The US is now trying to reverse that situation with military force and political interference in the Americas, with the biggest US military buildup in the Caribbean Sea in generations.

It has been cheered by a handful of rightwing regional leaders, such as Argentina’s Javier Milei, who relies on US financial support to stabilise his country’s currency, and Ecuador’s president, the tycoon Daniel Noboa, who is trying to weaken limits on extractive activities in his country and wants to construct a US military base on the Galápagos Islands, a Unesco world heritage site and biosphere reserve.

Military vehicles park on the Tienditas Bridge crossing between Venezuela and Colombia after the US strikes. Photograph: Luisa González/Reuters

A very different response was expressed by the governments of Mexico, Brazil, Colombia, Uruguay and Cuba, who condemned the US muscle flexing as a challenge to regional stability. Several of their leaders, many of whom are trying to engage in multinational efforts to deal with the climate and nature crisis, have expressed fears that Washington will now try to interfere in their domestic politics.

The Colombian president, Gustavo Petro, a global climate champion, has mobilised armed forces to his country’s border with Venezuela after the US strikes and vowed to take up arms if the threats intensify. He is up for re-election this year, and supporters say he is already the target of a misinformation and intimidation campaign by the White House.

“Colombia is very sick too, run by a sick man who likes making cocaine and selling it to the US,” Trump said in the wake of Maduro’s kidnapping, without providing any evidence of the allegation. “He’s not going to be doing it very long.” Along with Cuba and Greenland, this puts Colombia high on the list of where the US might target next.

Brazil’s leftwing president, Luiz Inácio Lula da Silva, who also faces re-election this year, has already felt Trump’s wrath. Last year, Lula criticised the US leader for behaving like an emperor. Trump responded by raising US tariffs on Brazilian goods to 50%. This backfired. Lula’s popularity rating improved as voters rallied against this threat to their nation. And US industries and hi-tech companies had to remind their president that they needed Brazil’s critical minerals.

This is, of course, not the first time the US has thrown its weight around in this region, but it takes place in a more dangerous context. The world faces an unprecedented threat from climate disruption and nature breakdown, which means it is more important than ever to protect biodiversity and ensure that the world’s limited supply of critical minerals is primarily used for the energy transition.

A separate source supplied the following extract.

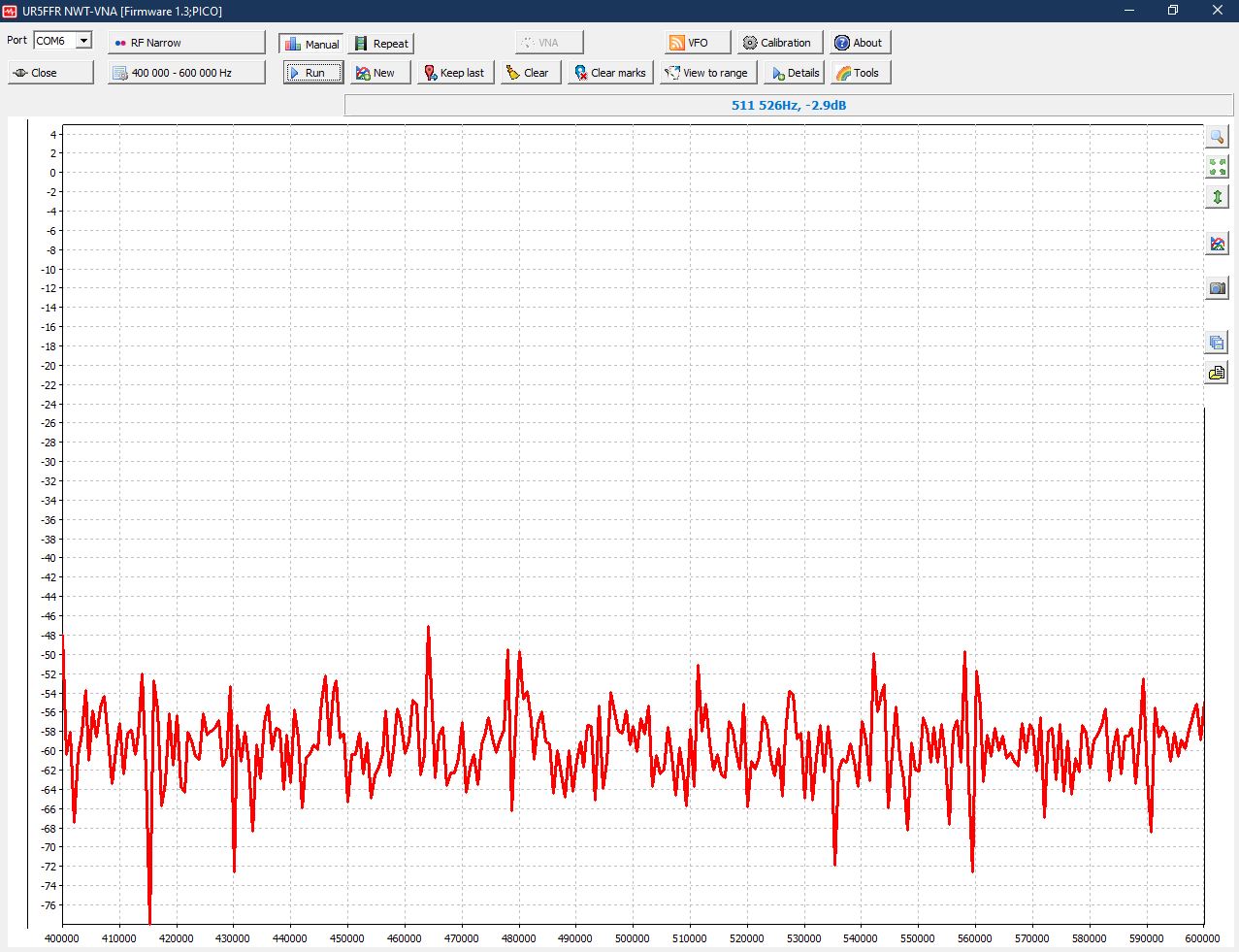Toggle Manual sweep mode
Screen dimensions: 1239x952
point(311,44)
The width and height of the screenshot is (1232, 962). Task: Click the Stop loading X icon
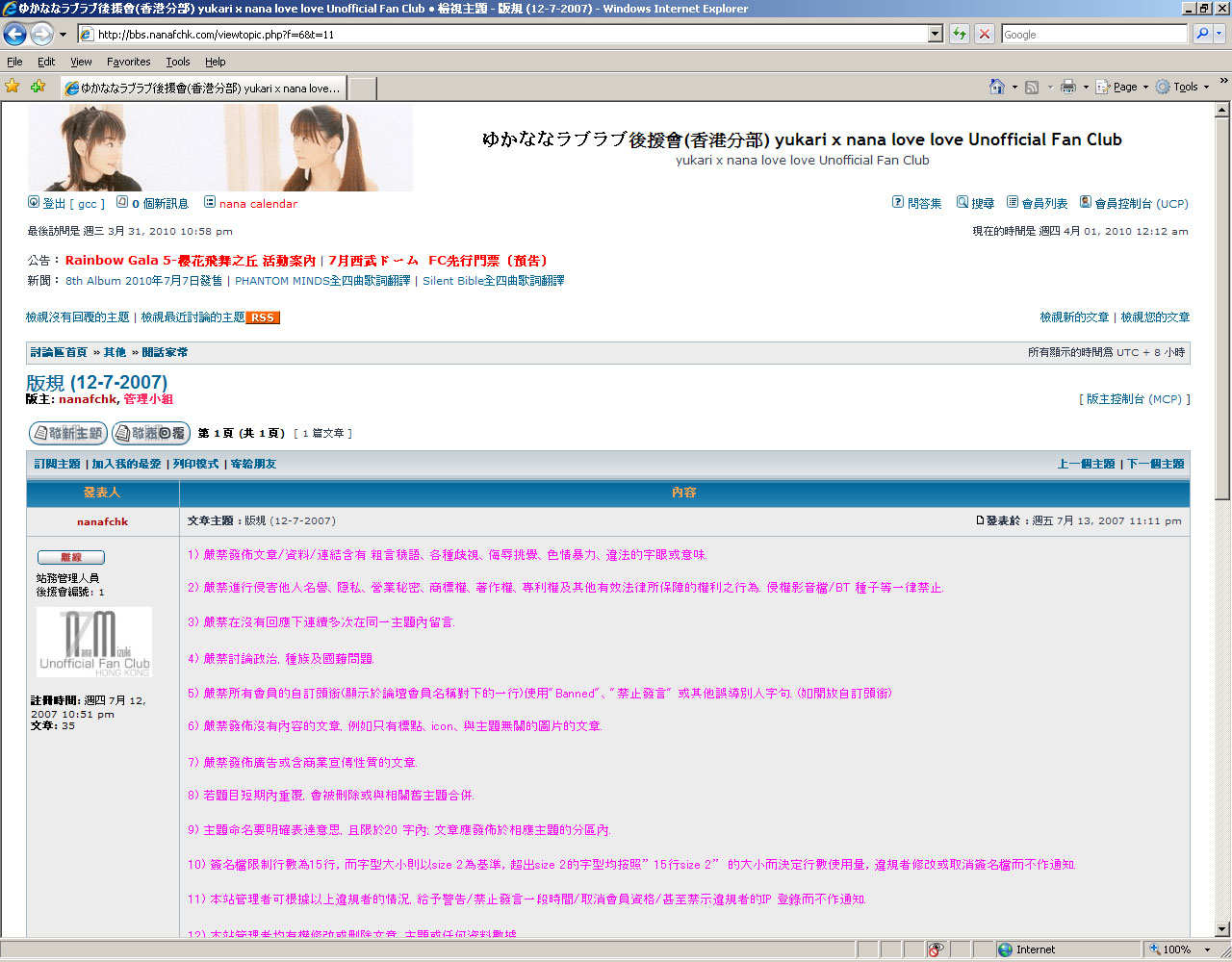(x=984, y=35)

Many leaders in South America are trying to do this, but Trump is now using armed force to try to push the region in the opposite direction – to open the oil spigots wider and ensure rare earths and other important resources go north to the US, where they are likely to be used to strengthen the world’s biggest military, rather than west to China, the world’s biggest manufacturer of solar panels, windfarms and electric cars.

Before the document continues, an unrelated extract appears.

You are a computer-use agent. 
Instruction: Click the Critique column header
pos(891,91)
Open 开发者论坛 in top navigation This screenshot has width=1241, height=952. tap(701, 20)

In terms of the wellbeing of the world and the majority of its people, this is clearly a horrifying mistake. But the Trump administration has narrower goals. Its strategy document says the US priority is to secure the “God-given natural rights of its citizens”. Many of them will probably be appalled by this action, but a powerful elite around Trump is calling the shots. Rather than international cooperation on global challenges, they would rather build walls and asset-strip their neighbours for supplies.

This doomsday bunker mentality will be bad news for democracy, people and the environment. But it is far from certain of achieving its goals. South America will not easily accept being the pantry, mineral deposit and fuel tank of the Armageddon shelter in the north.